Rara vez caen en el mismo club. El equipo que encabeza la tabla en la temporada regular y el que levanta la Grand Final suelen ser distintos, y solo el segundo queda en la memoria como campeón. Tampoco hay descenso: la A-League es una competición cerrada, así que el fondo de esta tabla no tiene ningún riesgo.
¿Cuál es la diferencia entre la Premiership y la Championship?
La Premiership, que se simboliza con el Premiers Plate, es para el club con el mejor registro en las 26 jornadas de la temporada regular. La Championship es para el ganador de la Grand Final al final de una finals series de los seis primeros. Solo la primera es un resultado de tabla, y es lo que proyecta esta página.

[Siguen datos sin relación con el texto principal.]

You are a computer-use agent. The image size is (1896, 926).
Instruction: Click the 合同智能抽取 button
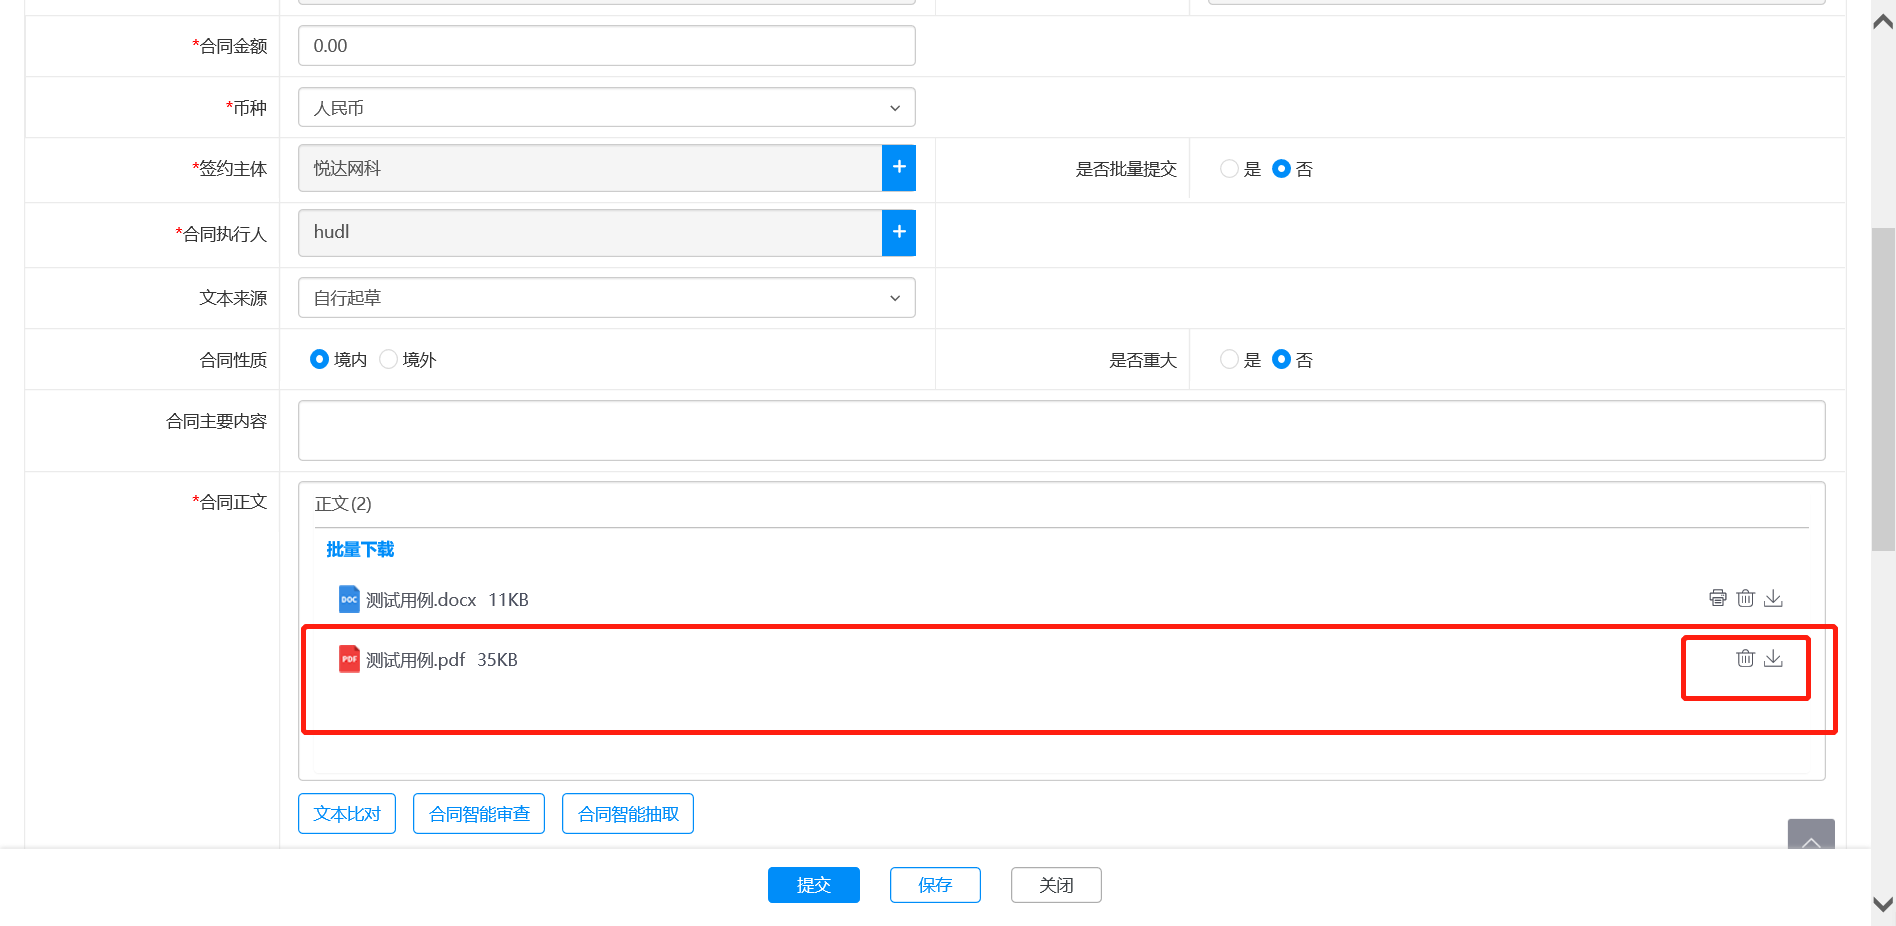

¿Hay descenso en la A-League?
No. La A-League Men es una liga cerrada, sin ascensos ni descensos, así que un club que termine último entre los doce simplemente vuelve a empezar en octubre siguiente. Por eso en esta página no aparece columna de descenso, a diferencia de casi todas las demás ligas de la web.
¿Pueden Auckland FC y Wellington Phoenix clasificarse para competiciones asiáticas?
No. Los dos tienen su sede en Nueva Zelanda, que pertenece a la confederación de Oceanía y no a la AFC, así que las plazas continentales de Australia pasan a los clubes australianos mejor clasificados. Una buena posición proyectada no se traduce en clasificación asiática para ninguno de los dos.
Cada partido pendiente se simula con un modelo de Poisson: cada equipo recibe una valoración de ataque y otra de defensa a partir de los goles que ha marcado y encajado esta temporada, y los goles esperados de un cruce salen de combinar el ataque de uno con la defensa del otro, con una ventaja moderada para el local.
Antes de que ruede el balón, el modelo no parte de cero: cada club arranca con una fuerza previa construida con su puesto de la temporada pasada y el valor de mercado de su plantilla, con las colas saturadas para que ningún extremo sea absurdo. Ese punto de partida va cediendo peso a los resultados reales, y hacia la décima jornada mandan solo los goles de verdad.
La temporada restante se juega 10.000 veces en un proceso aparte del navegador, para que la página no se congele. Los porcentajes de título, Top 4, Top 6 y descenso son simplemente la frecuencia con la que cada cosa ocurrió en esas 10.000 temporadas, y el rango de puntos de cada equipo cubre el 90% central de sus finales simulados.
Lo que el modelo no sabe: lesiones, fichajes, sanciones, calendario europeo ni motivación. Usa goles y solo goles, y por eso está en beta.